Jerry Goodman (born March 16, 1949) is an American violinist who played electric violin with The Flock and the jazz fusion ensemble Mahavishnu Orchestra.

Career
Jerry Goodman was born on March 16, 1949, in Chicago, Illinois. His parents were both members of the string section of the Chicago Symphony Orchestra, and his uncle was the noted composer and jazz pianist Marty Rubenstein. Jerry was trained in a conservatory before he began his musical career as The Flock's roadie and subsequently as a violinist.

After his 1971 appearance on John McLaughlin's album My Goal's Beyond, he became a member of McLaughlin's original Mahavishnu Orchestra lineup until the band broke up in 1973, and was viewed as a soloist of equal virtuosity to McLaughlin, keyboardist Jan Hammer and drummer Billy Cobham.
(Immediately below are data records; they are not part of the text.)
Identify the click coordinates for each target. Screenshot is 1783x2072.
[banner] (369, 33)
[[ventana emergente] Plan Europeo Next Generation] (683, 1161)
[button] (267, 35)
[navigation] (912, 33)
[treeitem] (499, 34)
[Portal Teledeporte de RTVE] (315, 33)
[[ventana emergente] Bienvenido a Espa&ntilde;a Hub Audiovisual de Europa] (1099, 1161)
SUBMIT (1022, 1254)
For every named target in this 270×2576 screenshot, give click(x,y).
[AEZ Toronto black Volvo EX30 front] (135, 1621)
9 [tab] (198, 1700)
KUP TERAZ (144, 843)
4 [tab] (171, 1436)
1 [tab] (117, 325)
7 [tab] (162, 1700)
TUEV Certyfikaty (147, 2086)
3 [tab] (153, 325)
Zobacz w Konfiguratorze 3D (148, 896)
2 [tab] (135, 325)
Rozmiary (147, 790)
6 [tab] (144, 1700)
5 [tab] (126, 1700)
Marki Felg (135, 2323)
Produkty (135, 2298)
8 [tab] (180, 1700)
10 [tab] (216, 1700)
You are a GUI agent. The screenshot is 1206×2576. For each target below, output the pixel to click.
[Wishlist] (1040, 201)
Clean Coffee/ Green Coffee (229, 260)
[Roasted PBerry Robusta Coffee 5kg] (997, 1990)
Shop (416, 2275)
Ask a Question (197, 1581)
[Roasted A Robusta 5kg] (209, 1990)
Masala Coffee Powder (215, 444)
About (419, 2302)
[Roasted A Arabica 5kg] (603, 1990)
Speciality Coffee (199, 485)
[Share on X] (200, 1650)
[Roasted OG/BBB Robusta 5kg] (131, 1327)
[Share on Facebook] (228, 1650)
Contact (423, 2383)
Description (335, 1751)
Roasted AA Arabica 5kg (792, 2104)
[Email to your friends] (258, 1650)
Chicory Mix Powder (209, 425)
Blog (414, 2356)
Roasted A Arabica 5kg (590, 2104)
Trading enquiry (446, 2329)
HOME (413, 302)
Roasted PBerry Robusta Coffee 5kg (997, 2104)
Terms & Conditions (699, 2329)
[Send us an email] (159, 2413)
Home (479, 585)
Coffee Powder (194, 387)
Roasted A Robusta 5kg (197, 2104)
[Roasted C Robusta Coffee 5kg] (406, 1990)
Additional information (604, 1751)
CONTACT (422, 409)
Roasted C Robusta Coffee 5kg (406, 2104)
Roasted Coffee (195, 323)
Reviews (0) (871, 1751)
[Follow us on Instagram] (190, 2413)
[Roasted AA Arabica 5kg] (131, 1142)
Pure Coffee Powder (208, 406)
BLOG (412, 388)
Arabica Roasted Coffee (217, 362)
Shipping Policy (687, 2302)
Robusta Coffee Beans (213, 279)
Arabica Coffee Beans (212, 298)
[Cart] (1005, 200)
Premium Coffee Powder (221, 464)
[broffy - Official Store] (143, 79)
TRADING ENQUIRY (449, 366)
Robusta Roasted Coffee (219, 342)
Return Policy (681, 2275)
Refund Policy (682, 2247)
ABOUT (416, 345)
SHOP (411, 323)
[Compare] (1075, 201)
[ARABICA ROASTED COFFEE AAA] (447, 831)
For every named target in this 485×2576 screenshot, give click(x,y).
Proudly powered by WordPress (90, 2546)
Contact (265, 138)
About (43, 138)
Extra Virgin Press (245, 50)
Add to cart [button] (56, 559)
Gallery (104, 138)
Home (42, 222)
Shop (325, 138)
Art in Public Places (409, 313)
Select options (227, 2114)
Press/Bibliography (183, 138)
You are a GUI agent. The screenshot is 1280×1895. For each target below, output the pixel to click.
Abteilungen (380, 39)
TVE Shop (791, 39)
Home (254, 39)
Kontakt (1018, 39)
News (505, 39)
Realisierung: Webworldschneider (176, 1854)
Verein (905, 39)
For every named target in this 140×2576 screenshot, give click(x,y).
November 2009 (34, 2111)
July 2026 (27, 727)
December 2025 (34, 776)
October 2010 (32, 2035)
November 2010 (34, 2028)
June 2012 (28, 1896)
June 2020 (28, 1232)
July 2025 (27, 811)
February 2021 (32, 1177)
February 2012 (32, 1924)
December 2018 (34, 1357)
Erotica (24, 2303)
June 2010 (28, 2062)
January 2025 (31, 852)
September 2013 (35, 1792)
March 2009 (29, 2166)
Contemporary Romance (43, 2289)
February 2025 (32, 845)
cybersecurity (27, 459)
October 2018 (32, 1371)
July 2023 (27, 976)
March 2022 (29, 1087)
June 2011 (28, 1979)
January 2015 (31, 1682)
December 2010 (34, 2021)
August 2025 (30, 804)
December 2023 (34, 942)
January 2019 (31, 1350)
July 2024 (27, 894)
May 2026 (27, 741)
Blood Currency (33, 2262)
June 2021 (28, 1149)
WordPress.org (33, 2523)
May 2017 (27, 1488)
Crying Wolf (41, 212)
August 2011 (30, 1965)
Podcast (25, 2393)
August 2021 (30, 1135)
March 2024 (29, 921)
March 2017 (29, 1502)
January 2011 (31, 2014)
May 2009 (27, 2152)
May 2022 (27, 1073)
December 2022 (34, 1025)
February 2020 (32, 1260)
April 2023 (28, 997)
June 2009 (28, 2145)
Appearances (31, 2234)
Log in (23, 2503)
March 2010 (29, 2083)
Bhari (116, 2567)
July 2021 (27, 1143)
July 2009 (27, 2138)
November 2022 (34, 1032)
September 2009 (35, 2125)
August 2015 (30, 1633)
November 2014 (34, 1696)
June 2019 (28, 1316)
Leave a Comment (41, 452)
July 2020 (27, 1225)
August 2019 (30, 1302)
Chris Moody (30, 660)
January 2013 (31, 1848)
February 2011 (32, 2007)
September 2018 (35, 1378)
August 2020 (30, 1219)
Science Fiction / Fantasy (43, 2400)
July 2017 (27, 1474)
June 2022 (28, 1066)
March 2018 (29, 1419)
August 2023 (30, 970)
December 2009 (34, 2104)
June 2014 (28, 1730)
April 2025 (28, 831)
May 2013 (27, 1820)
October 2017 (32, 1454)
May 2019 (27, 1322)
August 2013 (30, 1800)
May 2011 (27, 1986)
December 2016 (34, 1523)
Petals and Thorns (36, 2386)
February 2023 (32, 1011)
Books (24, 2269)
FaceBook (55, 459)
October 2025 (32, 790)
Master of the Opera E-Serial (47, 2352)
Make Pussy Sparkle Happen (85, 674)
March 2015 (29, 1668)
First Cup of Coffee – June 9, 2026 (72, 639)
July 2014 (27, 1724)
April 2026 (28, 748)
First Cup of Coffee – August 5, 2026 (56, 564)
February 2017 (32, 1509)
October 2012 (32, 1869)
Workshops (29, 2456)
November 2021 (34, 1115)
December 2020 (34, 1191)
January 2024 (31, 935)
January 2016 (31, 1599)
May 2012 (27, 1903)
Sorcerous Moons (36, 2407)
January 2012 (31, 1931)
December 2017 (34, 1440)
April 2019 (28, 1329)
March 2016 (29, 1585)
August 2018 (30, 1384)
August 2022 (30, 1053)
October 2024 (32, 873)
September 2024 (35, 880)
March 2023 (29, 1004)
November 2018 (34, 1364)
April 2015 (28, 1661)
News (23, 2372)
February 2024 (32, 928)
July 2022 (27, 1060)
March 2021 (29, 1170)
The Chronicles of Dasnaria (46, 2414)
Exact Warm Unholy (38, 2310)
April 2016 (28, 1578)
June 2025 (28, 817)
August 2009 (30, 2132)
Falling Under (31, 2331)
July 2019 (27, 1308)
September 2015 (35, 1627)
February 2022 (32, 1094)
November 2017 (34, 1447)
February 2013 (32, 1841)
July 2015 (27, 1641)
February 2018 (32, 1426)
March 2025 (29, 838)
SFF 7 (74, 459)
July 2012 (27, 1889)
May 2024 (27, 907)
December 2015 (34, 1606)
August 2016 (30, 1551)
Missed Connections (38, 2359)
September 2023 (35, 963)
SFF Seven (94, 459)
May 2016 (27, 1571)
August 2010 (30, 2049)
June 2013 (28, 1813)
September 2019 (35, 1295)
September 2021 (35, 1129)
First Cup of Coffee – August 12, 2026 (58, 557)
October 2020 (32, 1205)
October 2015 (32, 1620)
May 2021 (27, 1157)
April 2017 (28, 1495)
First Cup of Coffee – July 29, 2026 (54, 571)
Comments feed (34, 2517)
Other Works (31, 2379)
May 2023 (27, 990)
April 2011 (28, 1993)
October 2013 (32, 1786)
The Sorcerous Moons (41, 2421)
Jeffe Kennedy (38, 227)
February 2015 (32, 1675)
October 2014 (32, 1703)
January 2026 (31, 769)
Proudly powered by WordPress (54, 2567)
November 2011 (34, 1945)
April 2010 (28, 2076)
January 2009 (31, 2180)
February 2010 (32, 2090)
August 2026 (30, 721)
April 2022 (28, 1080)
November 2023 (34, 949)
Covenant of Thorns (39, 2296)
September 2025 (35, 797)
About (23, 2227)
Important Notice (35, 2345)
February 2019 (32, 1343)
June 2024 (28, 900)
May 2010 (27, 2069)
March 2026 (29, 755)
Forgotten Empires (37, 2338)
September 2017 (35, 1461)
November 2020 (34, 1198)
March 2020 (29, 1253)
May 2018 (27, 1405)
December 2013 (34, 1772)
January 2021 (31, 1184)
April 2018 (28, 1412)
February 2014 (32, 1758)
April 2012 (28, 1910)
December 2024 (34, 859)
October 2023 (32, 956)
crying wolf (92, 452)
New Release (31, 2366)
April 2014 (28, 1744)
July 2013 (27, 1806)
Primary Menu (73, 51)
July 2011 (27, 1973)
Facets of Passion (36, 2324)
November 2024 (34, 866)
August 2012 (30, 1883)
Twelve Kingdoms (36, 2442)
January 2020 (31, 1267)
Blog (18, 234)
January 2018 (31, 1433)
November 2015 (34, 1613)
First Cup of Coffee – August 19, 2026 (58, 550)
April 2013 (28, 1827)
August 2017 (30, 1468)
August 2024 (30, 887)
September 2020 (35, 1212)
In 1974, after Mahavishnu, Goodman released the album Like Children with Mahavishnu keyboard alumnus Jan Hammer. Starting in 1985 he recorded three solo albums for Private Music -- On the Future of Aviation, Ariel, and the live album It's Alive with collaborators including Fred Simon and Jim Hines—and went on tour with his own band, as well as with Shadowfax and The Dixie Dregs. He scored Lily Tomlin's The Search for Signs of Intelligent Life in the Universe and is the featured violinist on numerous film soundtracks, including Billy Crystal's Mr. Saturday Night and Steve Martin's Dirty Rotten Scoundrels. His violin can be heard on more than fifty albums from artists ranging from Toots Thielemans to Hall & Oates to Styx to Jordan Rudess to Choking Ghost to Derek Sherinian. Goodman has appeared on four of Sherinian's solo records - Inertia (2001), Black Utopia (2003), Mythology (2004), and Blood of the Snake (2006)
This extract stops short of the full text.